Shannon Miller ya había deslumbrado en los juegos olímpicos de Barcelona, en 1992, donde obtuvo cinco medallas, aunque ninguna dorada. Había repetido en los Juegos Panamericanos de Mar del Plata, en 1995.

En estos últimos, el equipo americano ya amenazaba con, con el apoyo de la localía al año siguiente, dominar la disciplina en la competencia más esperada, y hasta entonces dominada por las atletas de la órbita soviética.

Shannon Miller, Dominique Moceanu, Dominique Dawes, Kerri Strug, Amy Chow, Amanda Borden, y Jaycie Phelps tenían entre 14 y 19 años.

Independientemente del talento individual, que podía si el jurado acompañaba concederle una merecida medalla dorada a Miller, la esperanza apuntaba a repetir el podio por equipos de Barcelona, y mejorarlo.

En competencia, las siete mostraron un rendimiento parejo y bueno en todas las disciplinas.

Moceanu, la más niña de todas, sorprendió con su gracia en la prueba de piso, al igual que Dawes. Miller confirmó su destreza, e incluso se confirmó como la mejor en la barra de equilibrio. Chaw en las barras paralelas.

Pero el ícono del equipo, e incluso de todos los Juegos Olímpicos, terminó siendo Kerri Strug, quien con Miller y Dawes ya había conseguido el Bronce por equipos en los juegos de Barcelona.

El equipo ruso aparecía como el gran candidato.
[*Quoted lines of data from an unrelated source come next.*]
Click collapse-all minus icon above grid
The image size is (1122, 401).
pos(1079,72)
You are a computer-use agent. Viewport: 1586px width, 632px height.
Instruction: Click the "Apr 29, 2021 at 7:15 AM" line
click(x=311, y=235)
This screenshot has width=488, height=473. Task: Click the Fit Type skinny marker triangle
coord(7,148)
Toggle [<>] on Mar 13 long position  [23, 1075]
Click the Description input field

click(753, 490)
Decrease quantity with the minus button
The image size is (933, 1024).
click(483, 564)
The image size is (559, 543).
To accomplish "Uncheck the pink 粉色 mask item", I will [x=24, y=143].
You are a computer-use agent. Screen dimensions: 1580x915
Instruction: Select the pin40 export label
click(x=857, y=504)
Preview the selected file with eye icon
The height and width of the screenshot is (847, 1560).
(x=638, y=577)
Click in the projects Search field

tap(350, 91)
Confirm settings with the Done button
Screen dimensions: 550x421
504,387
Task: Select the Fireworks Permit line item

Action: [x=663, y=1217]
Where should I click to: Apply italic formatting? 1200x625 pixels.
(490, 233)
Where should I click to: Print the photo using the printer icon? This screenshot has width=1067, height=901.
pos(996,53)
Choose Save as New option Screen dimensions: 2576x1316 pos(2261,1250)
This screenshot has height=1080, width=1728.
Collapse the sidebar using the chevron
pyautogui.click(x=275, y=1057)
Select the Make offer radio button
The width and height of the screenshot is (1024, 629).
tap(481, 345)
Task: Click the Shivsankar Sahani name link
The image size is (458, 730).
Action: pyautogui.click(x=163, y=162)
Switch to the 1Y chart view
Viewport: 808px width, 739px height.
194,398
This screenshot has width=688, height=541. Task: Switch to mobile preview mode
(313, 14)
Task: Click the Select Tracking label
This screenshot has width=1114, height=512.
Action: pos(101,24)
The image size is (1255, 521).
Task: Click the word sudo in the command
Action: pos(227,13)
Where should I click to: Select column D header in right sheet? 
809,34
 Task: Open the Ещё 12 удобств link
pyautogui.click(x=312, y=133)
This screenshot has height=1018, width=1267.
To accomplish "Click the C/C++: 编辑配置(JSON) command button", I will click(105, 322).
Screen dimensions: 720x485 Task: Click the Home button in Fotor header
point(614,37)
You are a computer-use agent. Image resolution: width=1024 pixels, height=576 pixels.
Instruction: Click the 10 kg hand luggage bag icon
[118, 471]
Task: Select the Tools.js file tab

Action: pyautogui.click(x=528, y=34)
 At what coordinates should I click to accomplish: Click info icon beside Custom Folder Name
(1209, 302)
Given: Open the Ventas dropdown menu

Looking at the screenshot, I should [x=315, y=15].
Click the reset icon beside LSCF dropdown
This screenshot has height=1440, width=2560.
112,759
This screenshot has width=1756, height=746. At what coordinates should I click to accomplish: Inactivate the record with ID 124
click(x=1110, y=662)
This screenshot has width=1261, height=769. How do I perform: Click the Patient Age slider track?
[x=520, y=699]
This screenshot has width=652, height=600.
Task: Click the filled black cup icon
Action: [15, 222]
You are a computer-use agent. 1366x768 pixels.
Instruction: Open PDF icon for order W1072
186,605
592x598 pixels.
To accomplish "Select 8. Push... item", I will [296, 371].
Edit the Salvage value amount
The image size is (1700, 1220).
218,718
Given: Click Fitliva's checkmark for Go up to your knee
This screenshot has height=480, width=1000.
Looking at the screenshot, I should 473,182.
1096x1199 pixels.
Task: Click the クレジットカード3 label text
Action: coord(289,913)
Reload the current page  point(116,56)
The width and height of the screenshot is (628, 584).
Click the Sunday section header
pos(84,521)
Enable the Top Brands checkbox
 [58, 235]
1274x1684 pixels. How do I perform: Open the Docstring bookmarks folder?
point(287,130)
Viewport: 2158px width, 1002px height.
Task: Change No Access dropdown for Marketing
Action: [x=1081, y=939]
La Unión Soviética había subido a lo más alto del podio en todos los juegos desde 1950.

Pero lo parejo del equipo, pese al evidente nerviosismo que después se reflejaría en pocas medallas individuales, posicionó a las americanas en lo más alto, y solo un desastre al momento de las pruebas por salto las podría alejar de esa posibilidad.

Ignorando que era casi imposible perder la presea dorada, en riesgo solo ante una prueba literalmente perfecta de las rusas en Piso, Kerri Strug asumió un inmenso riesgo.

Al caerse tras un primer salto, sintió una lesión en su tobillo que le impidió pararse y caminar normalmente. Todo parecía desvanecerse. Pero tenía una oportunidad más.

Maduró en segundos lo que a otros, incluso atletas profesionales, le llevaría años. Respiró. Se sacudió el talco de las manos. Miró a su entrenador que la alentaba con un You can do it” (puedes hacerlo).

Alzó los brazos. Estiró los músculos. Parecía nerviosa. Bajó el rostro. Pero lo alzó, y no volvió a cerrar los ojos. Concentrada, olvidó el dolor. Corrió sin pestañar, con firmeza en cada uno de los 12 pasos.

En perfecto ángulo se impulsó en el trampolín y contactó con el caballo. Aterrizó en una pierna como una paloma aterriza cuando tiene herida una pata.

Pero no cayó al piso, y con la misma elegancia de siempre, elevó ambos brazos para saludar. Luego saltó en una pierna, literalmente, de alegría. Así Kerri Strug aseguró el oro de las “Siete Magníficas”.

Se retiró gateando. Todos celebraban conscientes del oro. Solo su madre, desde la tribuna, sollozaba al ver el dolor de su hija.

Fue retirada, revisada, y no pudo volver a competir, incluso cuando podría por calificación haber aspirado a una medalla en las individuales. El podio la encontró alzada en brazos de su entrenador, puesto que no podía apoyar el pie.

Las “Siete Magníficas” fueron un ícono de los Juegos Olímpicos de 1996. Su despliegue, combinando a la perfección fuerza y dulzura, quedan en la retina de la historia olímpica, coronado por ese “grand finale” de Strug en sacrificio por el equipo.